To our knowledge, there are no studies in the literature focusing on spinal deformities in children with regard to URS. Our study is unique in that we have compared several aspects of endoscopic ureteral procedures in patients with anatomic abnormalities with normal controls. We identified intraoperative complications according to Satava grade, which may be more applicable to assessment of endoscopic procedures in comparison with Clavien grading.

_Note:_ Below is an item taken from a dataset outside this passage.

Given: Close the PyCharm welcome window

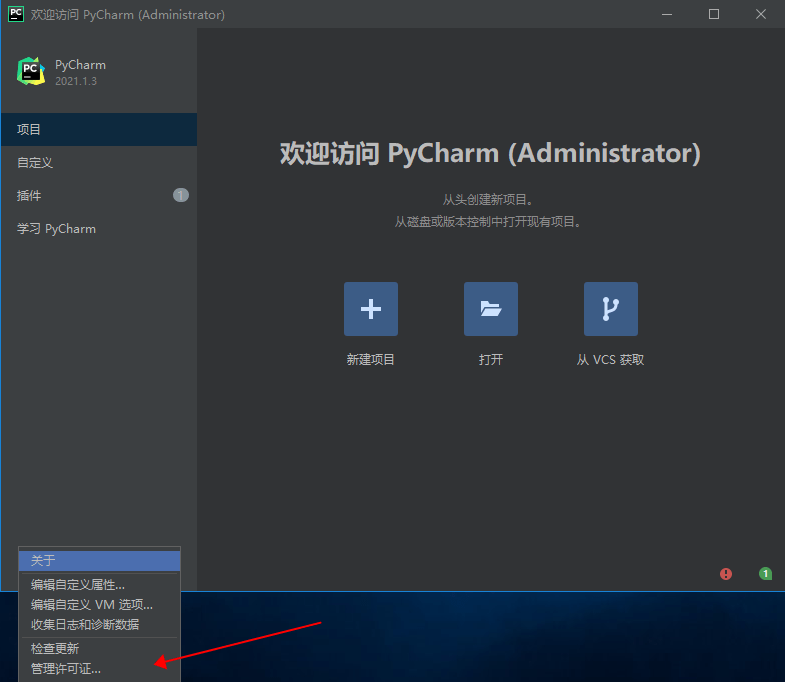Looking at the screenshot, I should point(761,14).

There are significant limitations to this study including: (1) The small number of patients with spinal deformities in our entire series, thus potentially limiting widespread clinical applicability; (2) multiple surgeons performed the procedures with surgical experience having a known influence on outcome; (3) the stone burden for the patients with spinal abnormality was much greater than that for the patients with normal anatomy; and (4) stone-free status was not always determined by regimented radiologic follow-up and thus relied more on intraoperative assessment of stone clearance, which is not uncommon in pediatric patients likely in part to keep radiation dose to a minimum. 1 In addition, we have found that follow-up within our patient demographic is not reliable, and this is certainly reflective in the lack of substantial postoperative imaging. Nevertheless, when evaluating the total complication rates, there was a higher rate of total complications in patients with spinal deformities and a noted observed difficulty in performing the procedure in those patients.
We think that ureteroscopic management of stones can be performed safely as first-line treatment for stones in a spinal abnormality population; however, it may be more difficult and may have a lower success rate. Repeated URS or PCNL is another option that can be used as secondary treatment if first-time URS is not successful.
Conclusion
Abnormal spinal anatomy may be indicative of altered retroperitoneal anatomy in certain pediatric populations, particularly with regard to endoscopic ureteral procedures. Our experience with URS in patients with severe spinal deformities suggests that it may not be as safe or straightforward compared with the general pediatric population and therefore necessitates special attention and caution.
Footnotes
Disclosure Statement
No competing financial interests exist.